Sporadic gastric stromal tumorlets were observed, identified as multifocal subserosal polypoid nodules (n = 8), with the largest of these tumors being 52 mm × 30 mm × 25 mm in size

Fig. 8
figure 8

a Tumor cells showing an epithelioid pattern, with b all eight tumors being diffusely immunoreactive with KIT antibodies. c Tumors were succinate dehydrogenase deficient

There was no complication after surgery, and the patient’s postoperative course was uneventful. She was discharged from the hospital in good condition and has been monitored carefully in follow-up, with no adjuvant chemotherapy treatment. Over the 7 months since the gastrectomy procedure, she has had no difficulty with oral intake, and there is no evidence of tumor recurrence.

Discussion

In our case, tumor recurrence occurred at a latency of 11 years after the index gastric surgery; this is a relatively longer latency period than is previously reported [3]. Regarding the surgical approach for GIST resection, an open approach was the approach of choice in previous reports [5, 10,11,12,13]. An open approach definitely renders the dissection of adhesions and the completion gastrectomy easier to perform. However, considering that partial resection is generally the treatment of choice for primary Carney-type GISTs, the risk of adhesions at the surgical site is considered to be low overall. Moreover, as Carney’s triad typically occurs in young individuals, a laparoscopic approach would be indicated cosmetically if it can be safely performed. In fact, in our case, adhesions were mild and the completion gastrectomy was relatively easy to perform with laparoscopy.

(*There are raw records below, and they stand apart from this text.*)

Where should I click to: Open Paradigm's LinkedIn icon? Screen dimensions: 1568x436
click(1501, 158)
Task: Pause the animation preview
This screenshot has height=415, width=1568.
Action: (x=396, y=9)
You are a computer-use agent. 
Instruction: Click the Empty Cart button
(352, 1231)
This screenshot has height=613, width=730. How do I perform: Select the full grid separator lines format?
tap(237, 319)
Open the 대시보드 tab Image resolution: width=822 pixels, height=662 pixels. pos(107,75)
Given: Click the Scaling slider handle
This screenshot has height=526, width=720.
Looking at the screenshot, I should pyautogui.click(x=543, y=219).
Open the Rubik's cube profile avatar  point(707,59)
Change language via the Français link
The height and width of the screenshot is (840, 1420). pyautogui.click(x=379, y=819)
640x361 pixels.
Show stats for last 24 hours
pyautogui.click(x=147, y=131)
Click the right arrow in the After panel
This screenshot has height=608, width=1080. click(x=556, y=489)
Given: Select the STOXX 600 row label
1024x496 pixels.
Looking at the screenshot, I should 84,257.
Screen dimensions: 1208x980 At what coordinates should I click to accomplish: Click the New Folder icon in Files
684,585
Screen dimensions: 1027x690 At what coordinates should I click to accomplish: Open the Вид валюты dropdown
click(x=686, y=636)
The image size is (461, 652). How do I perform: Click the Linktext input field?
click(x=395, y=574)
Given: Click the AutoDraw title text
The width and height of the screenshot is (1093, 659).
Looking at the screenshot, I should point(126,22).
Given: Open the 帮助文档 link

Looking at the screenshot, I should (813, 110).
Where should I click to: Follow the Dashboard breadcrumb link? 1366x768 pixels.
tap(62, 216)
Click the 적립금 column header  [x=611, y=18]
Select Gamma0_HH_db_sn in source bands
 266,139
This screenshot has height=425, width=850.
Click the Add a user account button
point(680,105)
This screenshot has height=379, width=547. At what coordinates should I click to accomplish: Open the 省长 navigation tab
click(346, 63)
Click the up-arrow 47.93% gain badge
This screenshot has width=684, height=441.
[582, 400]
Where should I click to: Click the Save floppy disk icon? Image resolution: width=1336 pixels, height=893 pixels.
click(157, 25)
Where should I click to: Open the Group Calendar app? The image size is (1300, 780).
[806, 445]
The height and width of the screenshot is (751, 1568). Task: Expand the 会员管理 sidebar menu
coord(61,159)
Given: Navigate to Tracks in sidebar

Current guidelines for the treatment of GISTs in Japan do not recommend lymph node dissection [14]. However, differences between typical GISTs and GISTs with Carney’s triad need to be considered. Carney-type GISTs grow slowly and are prone to distant metastases, including the regional lymph nodes [3, 6, 15]. Our review of the literature identified 6 previous reports in which Carney-type GISTs were treated using gastrectomy and lymph node dissection [10,11,12,13, 16, 17]; however, the lymph node status and station number were not clearly stated. In one report, which was studied in 104 patients with Carney’s triad at the Mayo Clinic, a 29% rate of lymph node metastasis has been reported for Carney-type GISTs [17]. Therefore, despite low evidence of necessity in lymph node dissection of Carney’s triad, we recommend at least D1 plus lymph node dissection for Carney’s triad.

Alternative therapies have previously been reported for the treatment of metastatic Carney-type GISTs [5]. However, chemotherapy, radiation, and thermoablation or cryoablation have been shown to be ineffective to treat these metastatic lesions [7]. Our patient had been treated with three different types of TKIs, all of which were ineffective. If the SDH deficiency of the GISTs had been confirmed at the time of first treatment, the side effect of TKI treatment could have been avoided for our patient.

Conclusions

In summary, we report on the recurrence of GISTs in a case of incomplete-type Carney’s triad. The novel information presented herein is the successful performance of a completion gastrectomy and D1 plus lymph node dissection with laparoscopy. The postoperative course was uneventful.